Only the lines from the line containing "You are a computer-use agent. Viewport: 715px" to the end of the entries should be repeated, exactly as they appear.

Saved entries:
+ + + + + + +
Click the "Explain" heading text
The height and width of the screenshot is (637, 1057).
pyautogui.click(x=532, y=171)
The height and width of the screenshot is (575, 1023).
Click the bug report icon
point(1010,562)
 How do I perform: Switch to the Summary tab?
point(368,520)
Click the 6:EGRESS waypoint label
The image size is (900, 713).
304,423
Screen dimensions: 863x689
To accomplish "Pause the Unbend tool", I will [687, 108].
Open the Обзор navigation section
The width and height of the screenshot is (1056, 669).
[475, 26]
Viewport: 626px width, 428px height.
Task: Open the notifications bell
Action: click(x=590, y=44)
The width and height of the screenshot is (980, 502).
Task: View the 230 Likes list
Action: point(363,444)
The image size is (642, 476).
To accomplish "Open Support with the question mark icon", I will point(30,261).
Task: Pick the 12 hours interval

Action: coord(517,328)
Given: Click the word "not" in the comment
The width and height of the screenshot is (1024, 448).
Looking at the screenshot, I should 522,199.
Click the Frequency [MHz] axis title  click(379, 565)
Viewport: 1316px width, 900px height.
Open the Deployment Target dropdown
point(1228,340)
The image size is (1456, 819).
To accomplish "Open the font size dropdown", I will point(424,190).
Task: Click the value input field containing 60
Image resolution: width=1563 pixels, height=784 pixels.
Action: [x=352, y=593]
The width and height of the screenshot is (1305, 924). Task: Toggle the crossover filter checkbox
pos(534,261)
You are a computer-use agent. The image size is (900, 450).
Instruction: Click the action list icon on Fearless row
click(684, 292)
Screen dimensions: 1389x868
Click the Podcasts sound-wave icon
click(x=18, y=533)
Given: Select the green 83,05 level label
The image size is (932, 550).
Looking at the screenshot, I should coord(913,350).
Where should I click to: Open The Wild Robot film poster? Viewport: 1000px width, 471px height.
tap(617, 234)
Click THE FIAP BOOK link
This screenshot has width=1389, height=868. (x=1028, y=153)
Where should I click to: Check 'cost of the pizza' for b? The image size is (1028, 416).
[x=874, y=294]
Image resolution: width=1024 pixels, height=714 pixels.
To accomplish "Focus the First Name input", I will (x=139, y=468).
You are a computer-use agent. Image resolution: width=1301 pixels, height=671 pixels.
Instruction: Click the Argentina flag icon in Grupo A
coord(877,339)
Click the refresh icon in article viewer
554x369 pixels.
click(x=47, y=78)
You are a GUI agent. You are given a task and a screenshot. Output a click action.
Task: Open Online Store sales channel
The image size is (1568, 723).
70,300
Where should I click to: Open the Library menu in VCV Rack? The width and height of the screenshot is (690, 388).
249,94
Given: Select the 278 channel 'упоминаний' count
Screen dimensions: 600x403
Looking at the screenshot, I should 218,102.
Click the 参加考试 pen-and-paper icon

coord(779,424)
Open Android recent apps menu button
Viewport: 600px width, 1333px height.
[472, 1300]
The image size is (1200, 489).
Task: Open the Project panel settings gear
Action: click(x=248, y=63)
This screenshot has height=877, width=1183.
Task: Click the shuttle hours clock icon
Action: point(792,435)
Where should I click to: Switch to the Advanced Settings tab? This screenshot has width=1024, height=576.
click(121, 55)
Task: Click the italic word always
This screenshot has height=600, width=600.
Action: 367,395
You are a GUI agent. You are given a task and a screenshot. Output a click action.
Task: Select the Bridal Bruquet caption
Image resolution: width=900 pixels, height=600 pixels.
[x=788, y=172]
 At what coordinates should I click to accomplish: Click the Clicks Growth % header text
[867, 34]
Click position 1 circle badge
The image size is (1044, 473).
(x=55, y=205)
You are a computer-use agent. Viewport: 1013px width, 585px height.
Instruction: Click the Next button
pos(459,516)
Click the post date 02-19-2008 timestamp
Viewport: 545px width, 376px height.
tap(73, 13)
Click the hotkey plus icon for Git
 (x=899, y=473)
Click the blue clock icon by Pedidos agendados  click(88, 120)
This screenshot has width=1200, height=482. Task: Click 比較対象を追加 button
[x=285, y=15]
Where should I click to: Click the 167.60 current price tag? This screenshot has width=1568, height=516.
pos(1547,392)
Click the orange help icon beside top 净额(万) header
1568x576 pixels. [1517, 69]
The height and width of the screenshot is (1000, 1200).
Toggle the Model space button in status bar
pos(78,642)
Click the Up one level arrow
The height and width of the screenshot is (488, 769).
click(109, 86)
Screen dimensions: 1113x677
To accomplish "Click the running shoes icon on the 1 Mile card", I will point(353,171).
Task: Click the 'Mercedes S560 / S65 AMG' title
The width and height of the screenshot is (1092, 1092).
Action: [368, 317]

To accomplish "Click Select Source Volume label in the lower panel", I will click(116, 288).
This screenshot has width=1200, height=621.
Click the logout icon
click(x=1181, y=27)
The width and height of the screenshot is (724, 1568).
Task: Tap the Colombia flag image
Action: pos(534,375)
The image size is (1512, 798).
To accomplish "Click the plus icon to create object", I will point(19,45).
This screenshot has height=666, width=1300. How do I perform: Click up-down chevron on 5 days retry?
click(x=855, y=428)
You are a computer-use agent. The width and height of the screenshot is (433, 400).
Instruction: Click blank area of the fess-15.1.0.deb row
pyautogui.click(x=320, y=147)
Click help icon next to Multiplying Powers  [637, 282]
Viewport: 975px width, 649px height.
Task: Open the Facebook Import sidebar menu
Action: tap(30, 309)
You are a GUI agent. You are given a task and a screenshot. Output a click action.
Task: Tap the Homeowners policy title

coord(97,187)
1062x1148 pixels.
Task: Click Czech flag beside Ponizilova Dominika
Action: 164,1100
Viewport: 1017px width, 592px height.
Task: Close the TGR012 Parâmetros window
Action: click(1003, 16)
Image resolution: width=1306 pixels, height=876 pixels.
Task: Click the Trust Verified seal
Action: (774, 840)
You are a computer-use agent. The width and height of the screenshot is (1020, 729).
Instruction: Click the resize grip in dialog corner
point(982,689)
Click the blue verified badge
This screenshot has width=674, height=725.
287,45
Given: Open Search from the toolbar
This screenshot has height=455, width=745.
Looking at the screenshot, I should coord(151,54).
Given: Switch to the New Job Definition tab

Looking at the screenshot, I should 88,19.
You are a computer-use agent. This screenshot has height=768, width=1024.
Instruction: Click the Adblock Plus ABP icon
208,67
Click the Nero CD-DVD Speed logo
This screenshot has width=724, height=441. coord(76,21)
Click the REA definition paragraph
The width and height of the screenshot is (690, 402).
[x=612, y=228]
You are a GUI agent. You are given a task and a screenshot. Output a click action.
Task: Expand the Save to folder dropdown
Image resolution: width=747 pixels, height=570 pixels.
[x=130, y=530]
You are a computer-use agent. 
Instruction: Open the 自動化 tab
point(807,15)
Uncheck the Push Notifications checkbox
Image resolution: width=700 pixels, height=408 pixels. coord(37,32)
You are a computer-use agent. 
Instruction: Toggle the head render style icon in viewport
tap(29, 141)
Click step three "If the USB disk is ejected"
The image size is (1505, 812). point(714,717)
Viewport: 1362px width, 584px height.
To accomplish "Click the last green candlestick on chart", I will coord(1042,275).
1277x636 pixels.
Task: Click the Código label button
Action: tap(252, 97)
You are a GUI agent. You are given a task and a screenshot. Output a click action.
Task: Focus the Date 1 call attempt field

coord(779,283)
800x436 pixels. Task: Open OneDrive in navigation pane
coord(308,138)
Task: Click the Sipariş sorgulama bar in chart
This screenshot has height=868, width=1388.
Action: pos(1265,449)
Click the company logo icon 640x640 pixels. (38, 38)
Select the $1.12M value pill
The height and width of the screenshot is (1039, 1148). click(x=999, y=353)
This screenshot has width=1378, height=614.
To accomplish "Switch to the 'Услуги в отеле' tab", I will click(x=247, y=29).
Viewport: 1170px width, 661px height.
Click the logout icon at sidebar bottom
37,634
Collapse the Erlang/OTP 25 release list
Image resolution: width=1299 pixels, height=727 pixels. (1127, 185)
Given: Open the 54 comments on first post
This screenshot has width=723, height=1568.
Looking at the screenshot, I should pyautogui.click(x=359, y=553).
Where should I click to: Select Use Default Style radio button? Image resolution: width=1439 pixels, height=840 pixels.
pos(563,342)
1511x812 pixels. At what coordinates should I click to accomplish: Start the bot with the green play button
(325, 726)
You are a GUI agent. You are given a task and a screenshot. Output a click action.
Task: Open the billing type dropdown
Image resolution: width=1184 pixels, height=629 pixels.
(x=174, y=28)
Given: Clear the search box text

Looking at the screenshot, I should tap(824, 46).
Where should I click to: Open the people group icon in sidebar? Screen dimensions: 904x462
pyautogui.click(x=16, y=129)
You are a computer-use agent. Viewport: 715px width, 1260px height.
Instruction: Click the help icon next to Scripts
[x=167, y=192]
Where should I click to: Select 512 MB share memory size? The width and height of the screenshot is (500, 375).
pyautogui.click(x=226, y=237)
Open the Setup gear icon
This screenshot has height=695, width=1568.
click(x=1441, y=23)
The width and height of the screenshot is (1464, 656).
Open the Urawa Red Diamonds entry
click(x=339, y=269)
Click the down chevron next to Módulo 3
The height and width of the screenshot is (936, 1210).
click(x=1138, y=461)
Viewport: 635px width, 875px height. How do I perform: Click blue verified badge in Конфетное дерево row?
+ + + + + + +
(YOUR RESPONSE)
You are a computer-use agent. Viewport: 715px width, 1260px height.
Instruction: Click the help icon next to Scripts
[x=167, y=192]
Where should I click to: Select 512 MB share memory size? The width and height of the screenshot is (500, 375).
pyautogui.click(x=226, y=237)
Open the Setup gear icon
This screenshot has height=695, width=1568.
click(x=1441, y=23)
The width and height of the screenshot is (1464, 656).
Open the Urawa Red Diamonds entry
click(x=339, y=269)
Click the down chevron next to Módulo 3
The height and width of the screenshot is (936, 1210).
click(x=1138, y=461)
Viewport: 635px width, 875px height. How do I perform: Click blue verified badge in Конфетное дерево row?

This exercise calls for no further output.